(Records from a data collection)
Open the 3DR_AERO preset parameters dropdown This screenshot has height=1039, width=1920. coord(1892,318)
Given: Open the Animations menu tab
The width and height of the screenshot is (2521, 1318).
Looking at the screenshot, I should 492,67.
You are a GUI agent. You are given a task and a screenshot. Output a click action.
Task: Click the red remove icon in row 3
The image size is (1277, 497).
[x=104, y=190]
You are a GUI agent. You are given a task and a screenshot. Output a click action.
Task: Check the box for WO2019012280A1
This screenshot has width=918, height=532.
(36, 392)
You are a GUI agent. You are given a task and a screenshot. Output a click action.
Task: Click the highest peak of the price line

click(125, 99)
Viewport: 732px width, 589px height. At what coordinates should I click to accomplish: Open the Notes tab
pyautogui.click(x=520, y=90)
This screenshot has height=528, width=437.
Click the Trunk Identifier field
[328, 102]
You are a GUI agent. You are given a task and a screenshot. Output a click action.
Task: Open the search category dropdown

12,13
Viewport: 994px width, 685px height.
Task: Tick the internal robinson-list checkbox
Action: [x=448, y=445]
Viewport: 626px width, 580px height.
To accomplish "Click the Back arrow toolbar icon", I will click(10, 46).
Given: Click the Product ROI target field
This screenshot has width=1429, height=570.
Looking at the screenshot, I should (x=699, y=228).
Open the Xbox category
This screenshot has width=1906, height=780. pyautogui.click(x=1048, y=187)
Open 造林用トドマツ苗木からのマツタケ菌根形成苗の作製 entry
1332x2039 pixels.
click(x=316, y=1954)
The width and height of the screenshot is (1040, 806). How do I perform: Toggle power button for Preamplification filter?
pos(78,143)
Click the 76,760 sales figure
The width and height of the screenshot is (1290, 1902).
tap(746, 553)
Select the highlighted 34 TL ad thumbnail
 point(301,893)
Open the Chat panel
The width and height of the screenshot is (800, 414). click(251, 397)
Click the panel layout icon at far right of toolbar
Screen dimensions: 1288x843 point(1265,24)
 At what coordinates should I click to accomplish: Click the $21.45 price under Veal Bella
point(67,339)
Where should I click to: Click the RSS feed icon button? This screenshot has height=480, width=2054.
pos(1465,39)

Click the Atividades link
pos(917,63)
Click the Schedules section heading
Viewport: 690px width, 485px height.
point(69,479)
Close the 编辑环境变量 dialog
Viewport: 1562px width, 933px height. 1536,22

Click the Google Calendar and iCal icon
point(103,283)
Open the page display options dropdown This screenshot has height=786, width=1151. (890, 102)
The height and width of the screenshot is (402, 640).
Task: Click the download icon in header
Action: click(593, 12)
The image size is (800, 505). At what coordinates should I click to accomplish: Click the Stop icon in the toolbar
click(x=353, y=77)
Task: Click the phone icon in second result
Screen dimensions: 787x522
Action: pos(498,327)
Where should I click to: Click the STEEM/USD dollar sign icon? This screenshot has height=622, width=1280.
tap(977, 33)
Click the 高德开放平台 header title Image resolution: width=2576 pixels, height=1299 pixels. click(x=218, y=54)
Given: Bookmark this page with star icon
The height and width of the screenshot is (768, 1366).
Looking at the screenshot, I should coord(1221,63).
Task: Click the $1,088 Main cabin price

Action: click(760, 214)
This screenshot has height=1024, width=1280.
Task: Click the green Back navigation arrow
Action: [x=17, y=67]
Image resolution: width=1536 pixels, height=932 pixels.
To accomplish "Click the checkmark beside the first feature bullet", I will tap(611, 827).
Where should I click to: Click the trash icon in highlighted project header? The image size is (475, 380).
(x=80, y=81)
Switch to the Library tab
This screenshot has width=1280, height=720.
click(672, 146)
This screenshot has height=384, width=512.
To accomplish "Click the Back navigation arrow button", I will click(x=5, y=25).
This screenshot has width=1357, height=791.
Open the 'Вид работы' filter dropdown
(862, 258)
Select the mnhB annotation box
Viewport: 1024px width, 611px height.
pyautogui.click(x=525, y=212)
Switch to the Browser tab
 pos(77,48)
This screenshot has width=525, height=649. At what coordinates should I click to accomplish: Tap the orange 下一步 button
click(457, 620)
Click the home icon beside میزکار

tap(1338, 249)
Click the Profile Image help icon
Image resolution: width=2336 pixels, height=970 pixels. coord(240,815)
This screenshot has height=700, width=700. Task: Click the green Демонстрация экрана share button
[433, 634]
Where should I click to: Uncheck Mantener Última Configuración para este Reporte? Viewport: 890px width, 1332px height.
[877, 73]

> [TASK STATEMENT]
Each record above should be repeated exactly as it appears.

> [TASK SOLUTION]
Open the 3DR_AERO preset parameters dropdown This screenshot has height=1039, width=1920. coord(1892,318)
Given: Open the Animations menu tab
The width and height of the screenshot is (2521, 1318).
Looking at the screenshot, I should 492,67.
You are a GUI agent. You are given a task and a screenshot. Output a click action.
Task: Click the red remove icon in row 3
The image size is (1277, 497).
[x=104, y=190]
You are a GUI agent. You are given a task and a screenshot. Output a click action.
Task: Check the box for WO2019012280A1
This screenshot has width=918, height=532.
(36, 392)
You are a GUI agent. You are given a task and a screenshot. Output a click action.
Task: Click the highest peak of the price line

click(125, 99)
Viewport: 732px width, 589px height. At what coordinates should I click to accomplish: Open the Notes tab
pyautogui.click(x=520, y=90)
This screenshot has height=528, width=437.
Click the Trunk Identifier field
[328, 102]
You are a GUI agent. You are given a task and a screenshot. Output a click action.
Task: Open the search category dropdown

12,13
Viewport: 994px width, 685px height.
Task: Tick the internal robinson-list checkbox
Action: [x=448, y=445]
Viewport: 626px width, 580px height.
To accomplish "Click the Back arrow toolbar icon", I will click(10, 46).
Given: Click the Product ROI target field
This screenshot has width=1429, height=570.
Looking at the screenshot, I should (x=699, y=228).
Open the Xbox category
This screenshot has width=1906, height=780. pyautogui.click(x=1048, y=187)
Open 造林用トドマツ苗木からのマツタケ菌根形成苗の作製 entry
1332x2039 pixels.
click(x=316, y=1954)
The width and height of the screenshot is (1040, 806). How do I perform: Toggle power button for Preamplification filter?
pos(78,143)
Click the 76,760 sales figure
The width and height of the screenshot is (1290, 1902).
tap(746, 553)
Select the highlighted 34 TL ad thumbnail
 point(301,893)
Open the Chat panel
The width and height of the screenshot is (800, 414). click(251, 397)
Click the panel layout icon at far right of toolbar
Screen dimensions: 1288x843 point(1265,24)
 At what coordinates should I click to accomplish: Click the $21.45 price under Veal Bella
point(67,339)
Where should I click to: Click the RSS feed icon button? This screenshot has height=480, width=2054.
pos(1465,39)

Click the Atividades link
pos(917,63)
Click the Schedules section heading
Viewport: 690px width, 485px height.
point(69,479)
Close the 编辑环境变量 dialog
Viewport: 1562px width, 933px height. 1536,22

Click the Google Calendar and iCal icon
point(103,283)
Open the page display options dropdown This screenshot has height=786, width=1151. (890, 102)
The height and width of the screenshot is (402, 640).
Task: Click the download icon in header
Action: click(593, 12)
The image size is (800, 505). At what coordinates should I click to accomplish: Click the Stop icon in the toolbar
click(x=353, y=77)
Task: Click the phone icon in second result
Screen dimensions: 787x522
Action: pos(498,327)
Where should I click to: Click the STEEM/USD dollar sign icon? This screenshot has height=622, width=1280.
tap(977, 33)
Click the 高德开放平台 header title Image resolution: width=2576 pixels, height=1299 pixels. click(x=218, y=54)
Given: Bookmark this page with star icon
The height and width of the screenshot is (768, 1366).
Looking at the screenshot, I should coord(1221,63).
Task: Click the $1,088 Main cabin price

Action: click(760, 214)
This screenshot has height=1024, width=1280.
Task: Click the green Back navigation arrow
Action: [x=17, y=67]
Image resolution: width=1536 pixels, height=932 pixels.
To accomplish "Click the checkmark beside the first feature bullet", I will tap(611, 827).
Where should I click to: Click the trash icon in highlighted project header? The image size is (475, 380).
(x=80, y=81)
Switch to the Library tab
This screenshot has width=1280, height=720.
click(672, 146)
This screenshot has height=384, width=512.
To accomplish "Click the Back navigation arrow button", I will click(x=5, y=25).
This screenshot has width=1357, height=791.
Open the 'Вид работы' filter dropdown
(862, 258)
Select the mnhB annotation box
Viewport: 1024px width, 611px height.
pyautogui.click(x=525, y=212)
Switch to the Browser tab
 pos(77,48)
This screenshot has width=525, height=649. At what coordinates should I click to accomplish: Tap the orange 下一步 button
click(457, 620)
Click the home icon beside میزکار

tap(1338, 249)
Click the Profile Image help icon
Image resolution: width=2336 pixels, height=970 pixels. coord(240,815)
This screenshot has height=700, width=700. Task: Click the green Демонстрация экрана share button
[433, 634]
Where should I click to: Uncheck Mantener Última Configuración para este Reporte? Viewport: 890px width, 1332px height.
[877, 73]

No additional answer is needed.